Fields play an important role in science, technology, and economy. They describe the spatial variations of a quantity, like the air temperature, as a function of position. Knowing the configuration of a field can be of large value. Measurements of fields, however, can never provide the precise field configuration with certainty. Physical fields have an infinite number of degrees of freedom, but the data generated by any measurement device is always finite, providing only a finite number of constraints on the field. Thus, an unambiguous deduction of such a field from measurement data alone is impossible and only probabilistic inference remains as a means to make statements about the field. Fortunately, physical fields exhibit correlations and often follow known physical laws. Such information is best fused into the field inference in order to overcome the mismatch of field degrees of freedom to measurement points. To handle this, an information theory for fields is needed, and that is what information field theory is.

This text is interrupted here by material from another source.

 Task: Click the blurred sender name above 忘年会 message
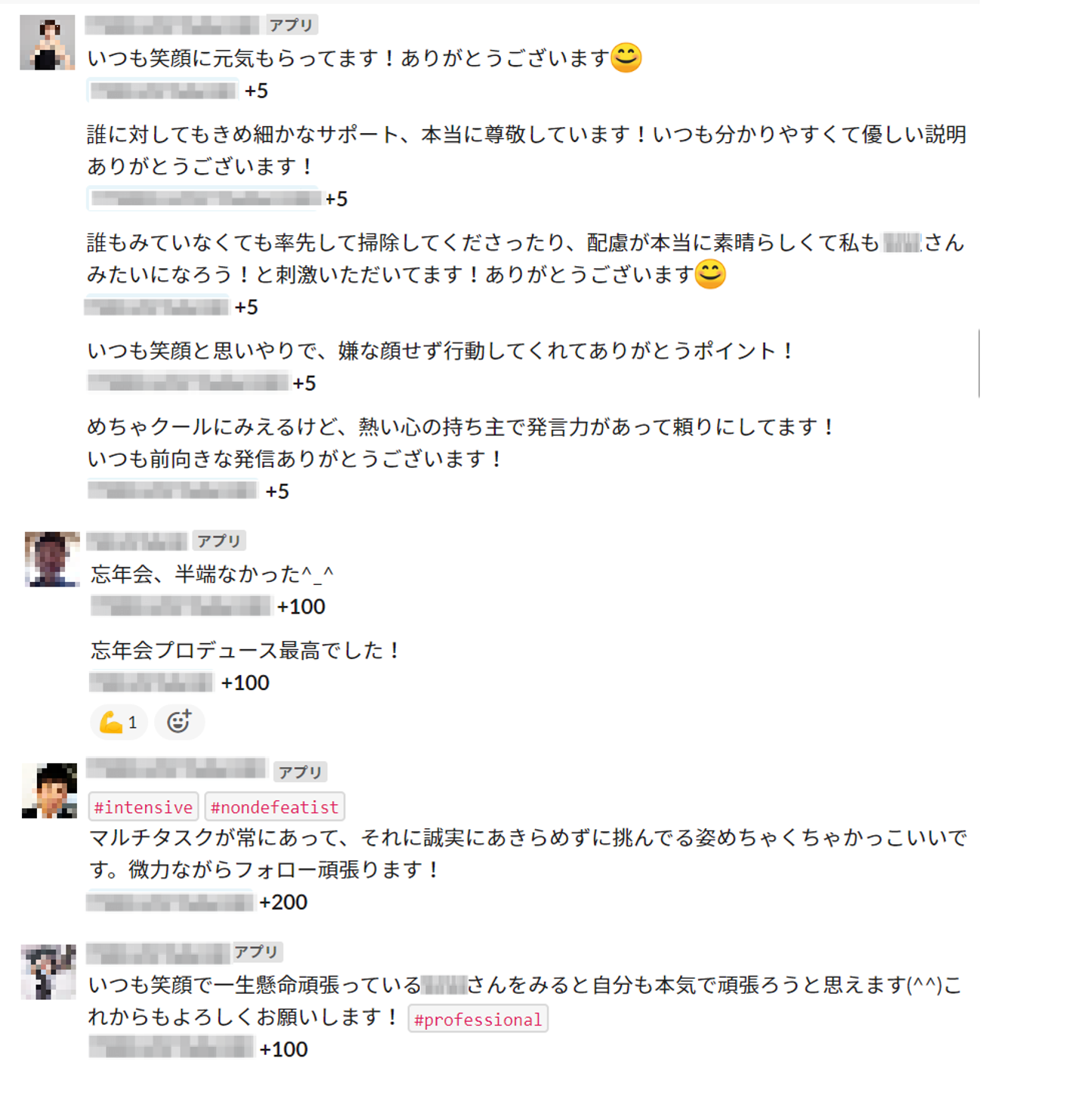(x=137, y=541)
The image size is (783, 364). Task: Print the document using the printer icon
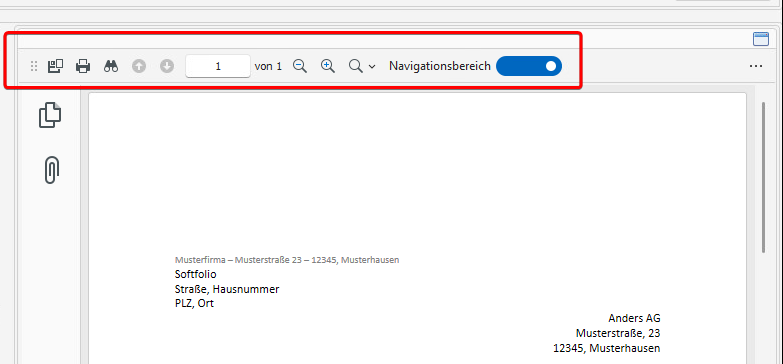83,66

${\displaystyle s(x)}$ is a field value at a location ${\displaystyle x\in \Omega }$ in a space ${\displaystyle \Omega }$. The prior knowledge about the unknown signal field ${\displaystyle s}$ is encoded in the probability distribution ${\displaystyle {\mathcal {P}}(s)}$. The data ${\displaystyle d}$ provides additional information on ${\displaystyle s}$ via the likelihood ${\displaystyle {\mathcal {P}}(d|s)}$ that gets incorporated into the posterior probability$${\displaystyle {\mathcal {P}}(s|d)={\frac {{\mathcal {P}}(d|s)\,{\mathcal {P}}(s)}{{\mathcal {P}}(d)}}}$$according to Bayes theorem.

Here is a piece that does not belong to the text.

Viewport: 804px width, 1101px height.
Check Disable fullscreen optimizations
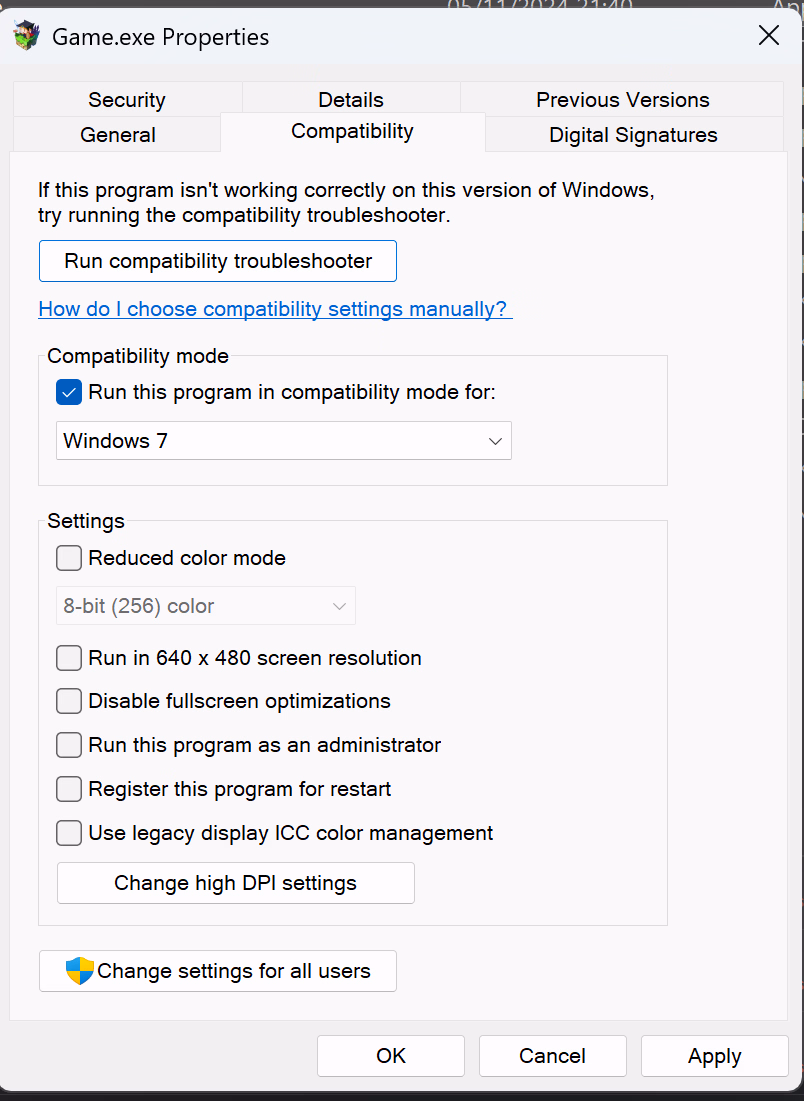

In IFT Bayes theorem is usually rewritten in the language of a statistical field theory,$${\displaystyle {\mathcal {P}}(s|d)={\frac {{\mathcal {P}}(d,s)}{{\mathcal {P}}(d)}}\equiv {\frac {e^{-{\mathcal {H}}(d,s)}}{{\mathcal {Z}}(d)}},}$$with the information Hamiltonian defined as$${\displaystyle {\mathcal {H}}(d,s)\equiv -\ln {\mathcal {P}}(d,s)=-\ln {\mathcal {P}}(d|s)-\ln {\mathcal {P}}(s)\equiv {\mathcal {H}}(d|s)+{\mathcal {H}}(s),}$$the negative logarithm of the joint probability of data and signal and with the partition function being$${\displaystyle {\mathcal {Z}}(d)\equiv {\mathcal {P}}(d)=\int {\mathcal {D}}s\,{\mathcal {P}}(d,s).}$$This reformulation of Bayes theorem permits the usage of methods of mathematical physics developed for the treatment of statistical field theories and quantum field theories.

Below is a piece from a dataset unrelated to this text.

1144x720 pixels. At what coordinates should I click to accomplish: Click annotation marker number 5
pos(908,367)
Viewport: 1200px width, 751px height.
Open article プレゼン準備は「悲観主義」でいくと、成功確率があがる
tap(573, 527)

As fields have an infinite number of degrees of freedom, the definition of probabilities over spaces of field configurations has subtleties. Identifying physical fields as elements of function spaces provides the problem that no Lebesgue measure is defined over the latter and therefore probability densities can not be defined there. However, physical fields have much more regularity than most elements of function spaces, as they are continuous and smooth at most of their locations. Therefore, less general, but sufficiently flexible constructions can be used to handle the infinite number of degrees of freedom of a field.

A pragmatic approach is to regard the field to be discretized in terms of pixels. Each pixel carries a single field value that is assumed to be constant within the pixel volume. All statements about the continuous field have then to be cast into its pixel representation. This way, one deals with finite dimensional field spaces, over which probability densities are well definable.

In order for this description to be a proper field theory, it is further required that the pixel resolution ${\displaystyle \Delta x}$ can always be refined, while expectation values of the discretized field ${\displaystyle s_{\Delta x}}$ converge to finite values:$${\displaystyle \langle f(s)\rangle _{(s|d)}\equiv \lim _{\Delta x\rightarrow 0}\int ds_{\Delta x}f(s_{\Delta x})\,{\mathcal {P}}(s_{\Delta x}).}$$

If this limit exists, one can talk about the field configuration space integral or path integral $${\displaystyle \langle f(s)\rangle _{(s|d)}\equiv \int {\mathcal {D}}s\,f(s)\,{\mathcal {P}}(s).}$$irrespective of the resolution it might be evaluated numerically.